The third-parties likely obtained usernames and passwords from security breaches of other companies, and then used the information to try to break in to various online accounts across the internet, Dunkin’ said.
The company said it also encouraged customers to use ‘unique passwords’ and not to reuse their DD Perks passwords for other online accounts.
‘Our security vendor was successful in stopping most of these attempts, but it is possible that these third-parties may have succeeded in logging in to your DD Perks account if you used your DD Perks username and password for accounts unrelated to Dunkin’,’ it said.
DD Perks is Dunkin’s rewards program for frequent customers which hackers violated
The company said it had ‘forced a password reset that required all of the potentially impacted DD Perks account holders to log out and log back in to their account using a new password.’
Dunkin’ Donuts said the hackers were able to gain access to the information through security breaches at other organizations.
DD Perks is a mobile app rewards program that allows customers to skip lines with On-the-Go ordering and earn free beverages through points and on their birthday.
The company says it hasn’t experienced a breach of its internal systems.
Anyone with questions can contact Dunkin’ at 800-447-0013.
Gary Davis, Chief Consumer Security Evangelist at McAfee says there are a number of ways that consumers can protect their accounts.
‘First, we’d recommend that all Dunkin’ customers immediately change their passwords – not just for Dunkin’, but for all accounts where they used the same details. We always recommend using different passwords for every account, however our research shows that a third of people simply rotate between the same three passwords. A password manager can store and create secure passwords to ensure each online account utilizes a unique password.

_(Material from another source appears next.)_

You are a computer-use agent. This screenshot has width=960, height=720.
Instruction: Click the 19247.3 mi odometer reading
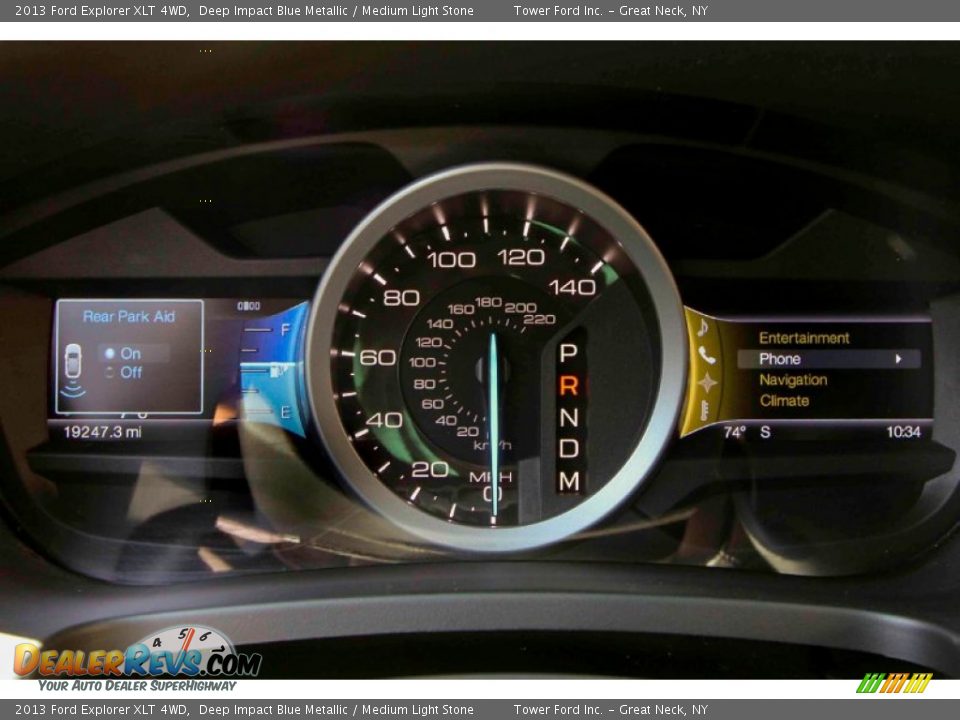102,432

‘While this specific breach does not compromise financial data, if a password is also used to protect a customer’s financial accounts, this personal data could be leveraged by hackers to obtain access to these financials. Therefore, we recommend proactively placing fraud alerts on credit files to ensure that any new or recent requests undergo scrutiny. This will protect consumers against the potential damage which could extend far beyond stealing a free coffee or donut.’